Diaphyseal Fractures of the Ulna and Radius

The ulna and radius form a ring together with the proximal and distal radioulnar joints. Fractures in this area, called double-bone fractures, are common and if not treated correctly can cause loss of function. It is also important to look for other associated injuries. These fractures are typically caused by direct trauma or indirectly due to hyperextension.


  • Treatment aims to obtain the length, rotation, axis and shape of the radius. These fractures are treated as joint fractures, consisting of open reduction and stable osteosynthesis or for non-displaced fractures with brachial plaster, consolidating in eight to twelve weeks.

Isolated Ulnar Fractures

These are common forearm injuries affecting the middle third or distal forearm. They usually occur due to direct trauma and are classified according to stability and displacement.


Treatment for non-displaced fractures will be a brachial plaster for ten to fifteen days and then an orthosis for up to twelve weeks.

Treatment for displaced fractures consists of surgery with open reduction and internal fixation.

Monteggia Fracture Dislocation

This is a relatively uncommon injury consisting of a fracture to the head of the ulna with radial head dislocation. The most frequent are Type 1: ulnar fracture with anterior angulation and anterior dislocation of the radial head. These injuries are most often the result of a fall on an outstretched hand.
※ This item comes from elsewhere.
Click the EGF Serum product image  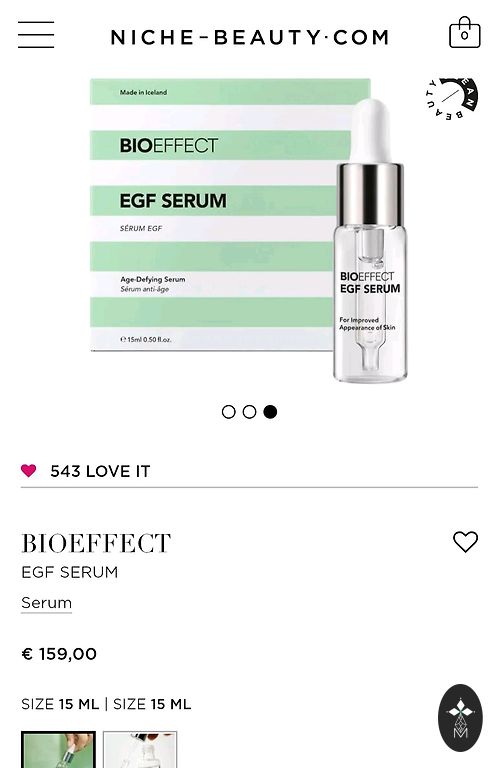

Surgical treatment consists of osteosynthesis and closed reduction of the head of the radius.

Isolated Radius Fractures

These fractures are most frequent in the middle third and proximal part of the radius without injury of the distal radioulnar joint. They are typically caused by a fall on the hand with the elbow in extension.


Treatment for non-displaced fractures is with brachial plaster and for displaced fractures either closed reduction and plaster, intramedullary needles or DCP.
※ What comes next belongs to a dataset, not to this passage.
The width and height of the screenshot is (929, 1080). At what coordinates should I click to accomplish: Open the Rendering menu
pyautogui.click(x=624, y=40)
Galeazzi Fracture-Dislocation

This is a fracture of the distal third of the radius with distal radioulnar dislocation. The more distal the fracture the more instability it causes. Other signs of instability are fracture of the base of the ulnar styloid, widening of the joint, shortening of the radius and persistent incongruence of the distal ulna. It is caused by a direct blow to the forearm or indirectly with a fall where the forearm is in pronation.


These fractures are very unstable by definition and will therefore require surgical reduction with osteosynthesis, and closed reduction of the dislocation.

Elbow Dislocation

It is the second most frequently dislocated joint after the shoulder and typically produces injuries of capsuloligamentous structures.

The dislocation can be referred to as the Terrible Triad Injury TTI when associated with fractures of the radial head and ulnar coronoid process. This is a very serious and unstable injury requiring surgical intervention.

Possible injuries of the ulnar or median nerve must also be assessed, in addition to possible vascular affectations.


  • Conservative - requires mobilization as early as possible, almost from the first day, to reduce loss of extension and post-traumatic stiffness.
  • Surgery - consisting of closed reduction for dislocation. Unstable dislocations and those with associated bone fractures will require reconstructing the stabilizing elements of the elbow, osteosynthesis or radius head prostheses, coronoid osteosynthesis and ligament reconstruction.